I figured the proxy would be making the request entirely independently. How would an external entity even know the data was later being passed on?

1 comments

TLS connections are tunnelled through proxies directly to the endpoint (HTTP CONNECT method) rather than the "client request to proxy" followed by "proxy request to endpoint" method of proxying.

This remote interception then involves turning a CONNECT back into the classic proxy connection. First a TLS session from your client to the proxy, then a TLS session from the proxy to the real endpoint.

The proxy needs to present itself to the client as valid for the real endpoint of the TLS connection. This is usually done by adding your own CA into the clients trust so you can sign any certificates required for the client -> proxy half. As you note, the connection from proxy -> endpoint is normally the easy part of that as it works like a normal client.

Two examples of not "tolerating" that interception are certificate pinning and client certificates.

Certificate pinning - The client validates extra information about the presented certificate beyond CA trust.

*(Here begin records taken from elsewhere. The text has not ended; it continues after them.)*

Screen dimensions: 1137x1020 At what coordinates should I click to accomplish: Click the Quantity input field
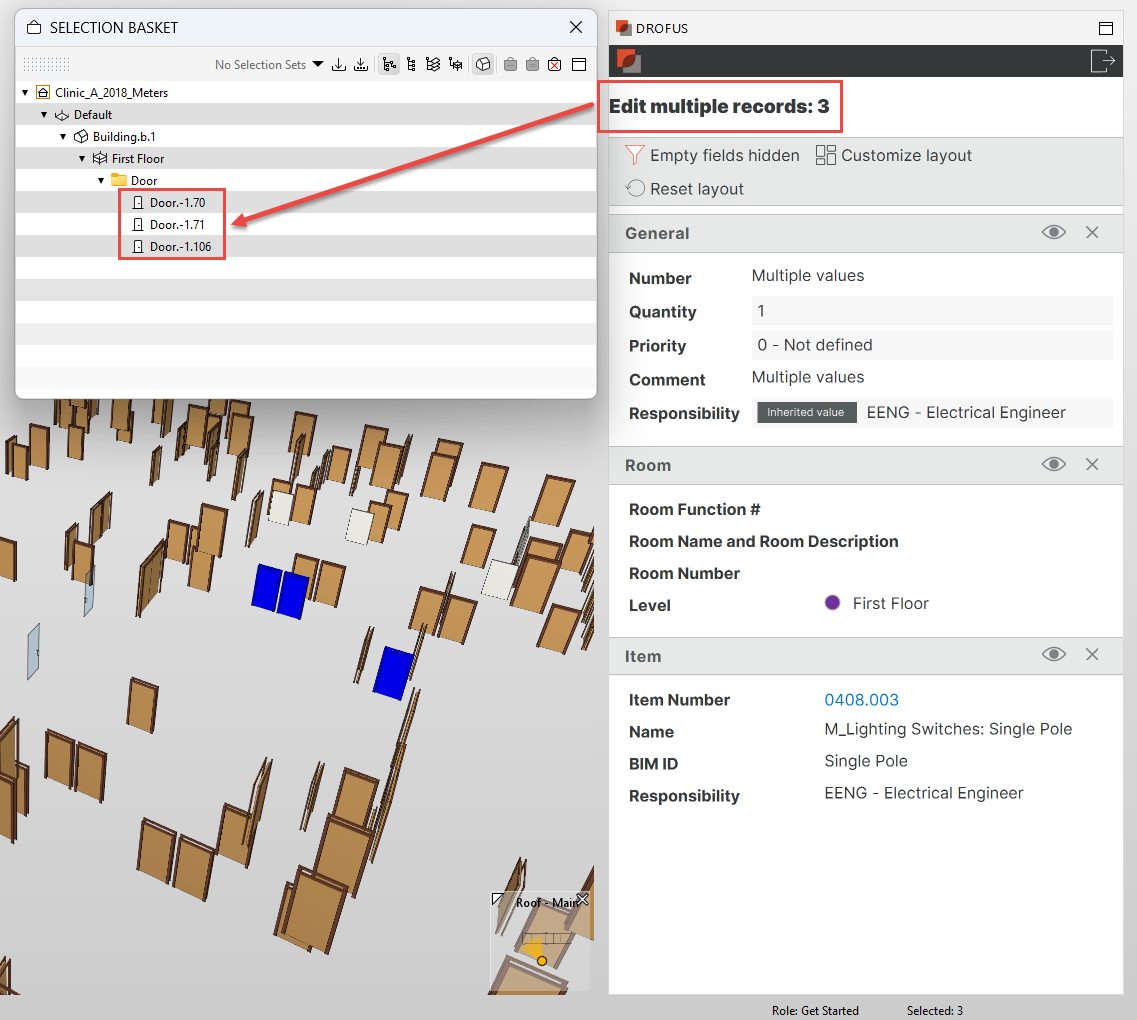pyautogui.click(x=931, y=311)
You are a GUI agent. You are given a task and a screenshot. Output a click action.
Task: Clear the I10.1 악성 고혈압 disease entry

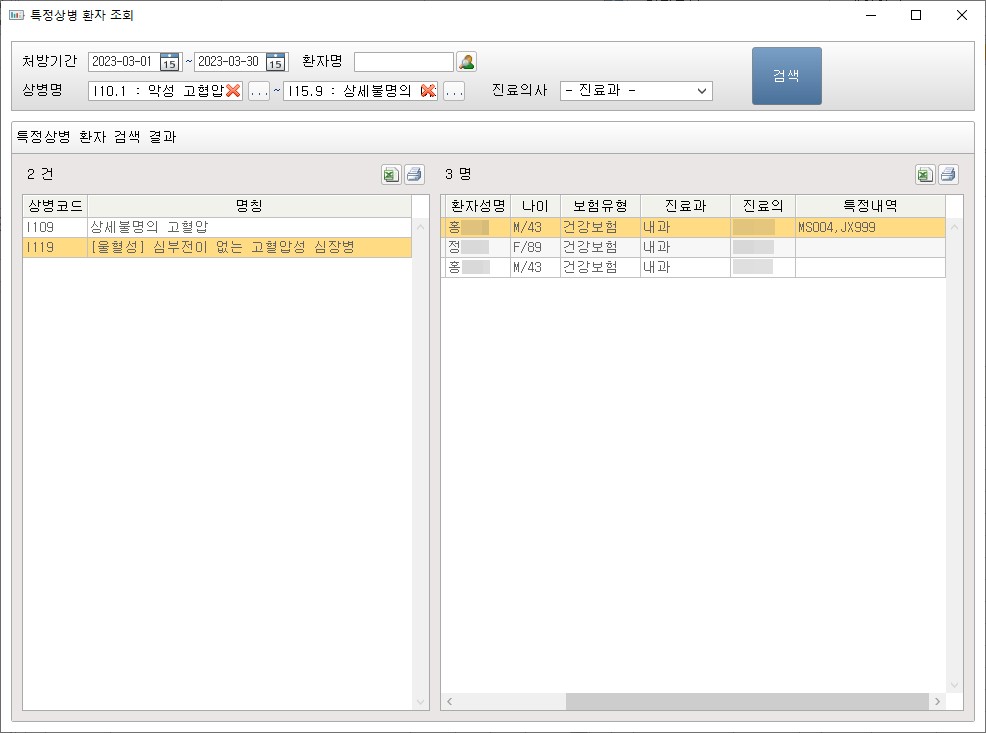[x=233, y=91]
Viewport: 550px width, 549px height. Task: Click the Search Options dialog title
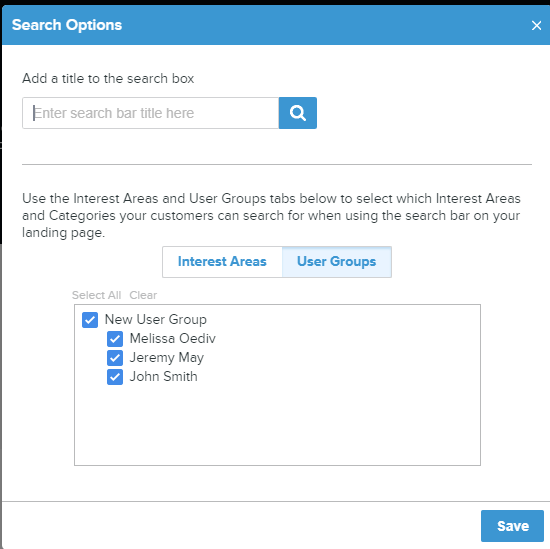(67, 25)
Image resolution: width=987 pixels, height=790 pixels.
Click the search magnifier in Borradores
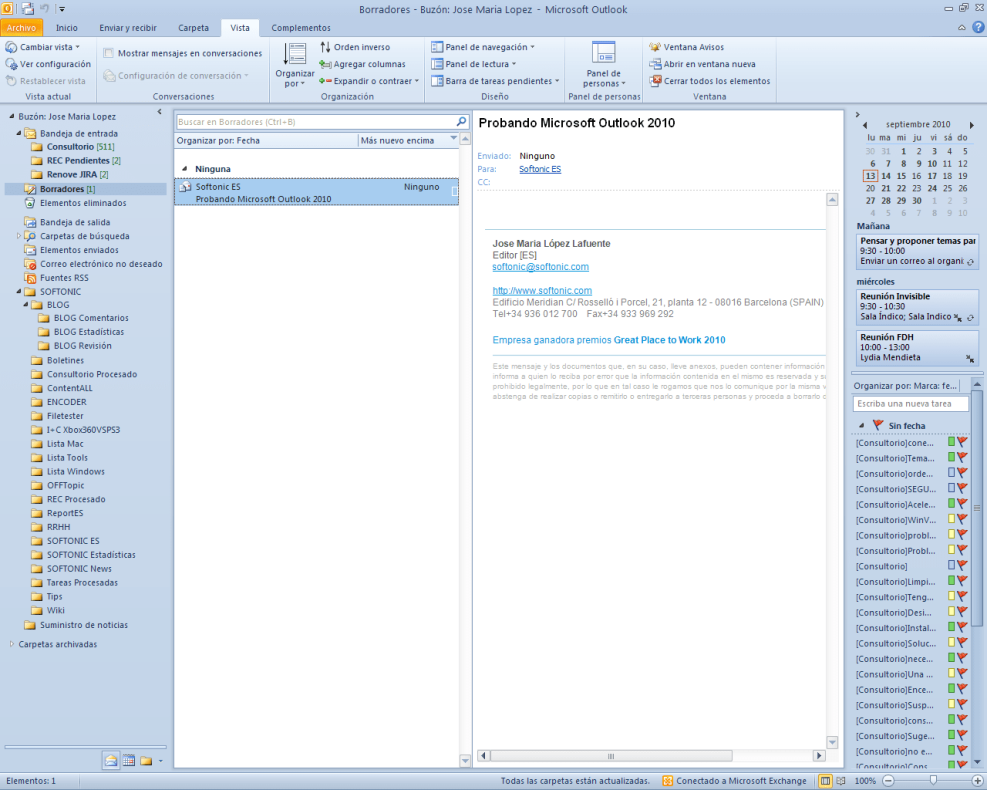point(461,122)
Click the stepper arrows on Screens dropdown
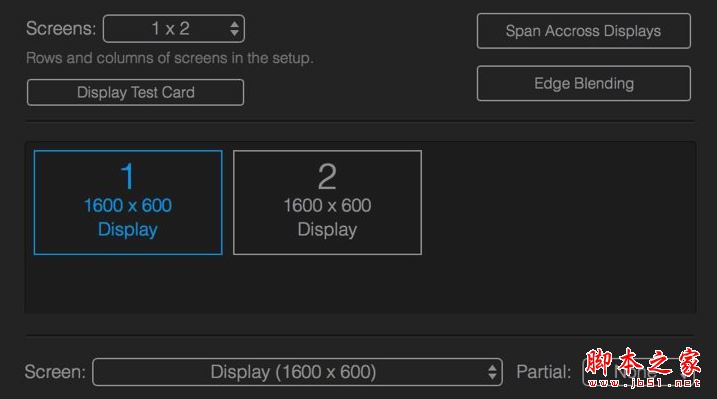The width and height of the screenshot is (717, 399). (x=234, y=29)
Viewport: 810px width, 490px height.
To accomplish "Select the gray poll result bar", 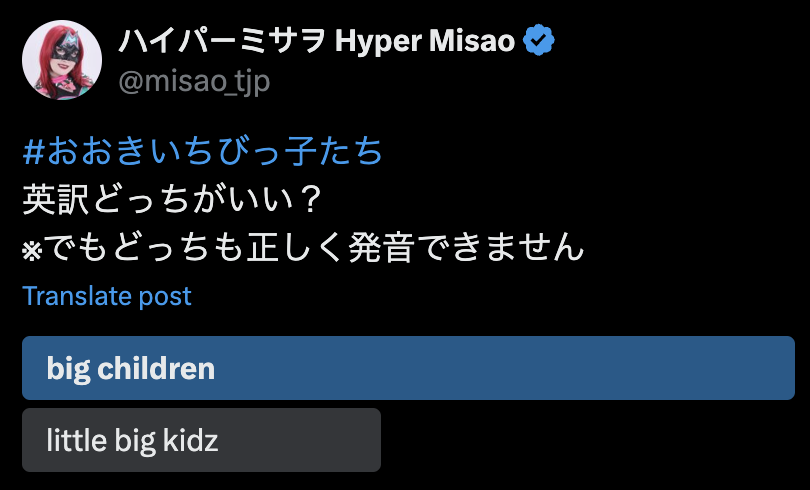I will 201,440.
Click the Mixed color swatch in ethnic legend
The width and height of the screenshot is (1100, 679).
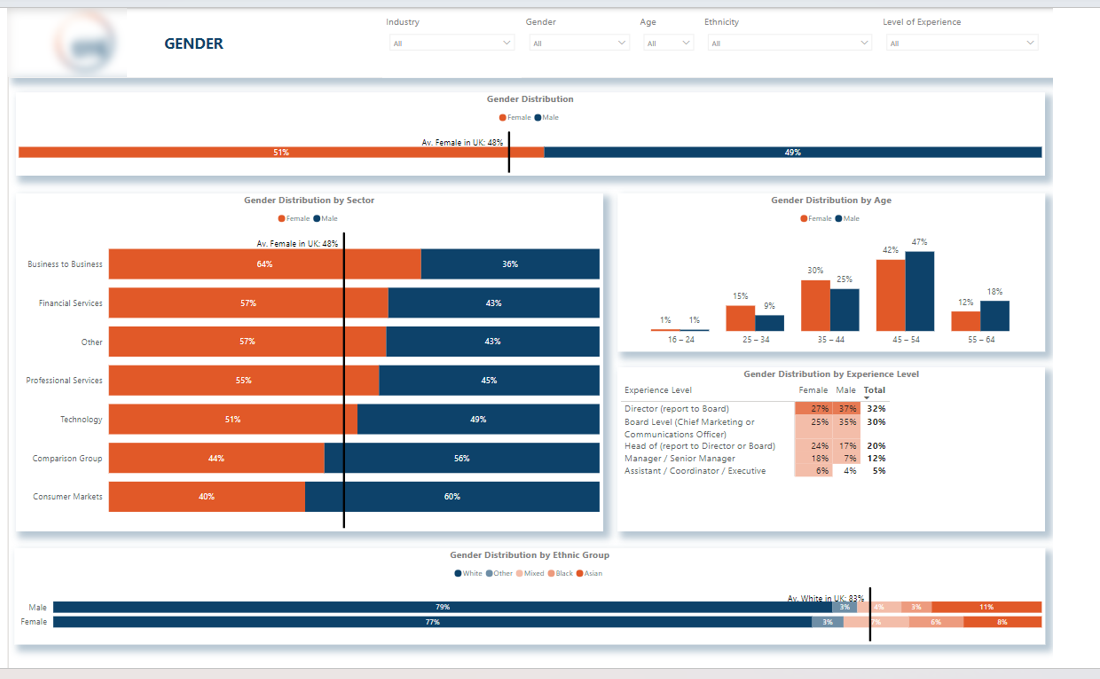pyautogui.click(x=519, y=573)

Usually the x509 SHA-256 digest presented to the client. In this case the external entity doesn't enforce anything, you could modify the client to work.

Client certificates - Client cert authentication includes verification of the server certificate, so the forged proxy certificate will not be valid for the client cert. They are a pair. This would require a forged client cert for client -> proxy. Then the real client cert for proxy -> endpoint half.

So it's more convincing the client to tolerate the interception rather than the external endpoint.

Interesting. Thanks!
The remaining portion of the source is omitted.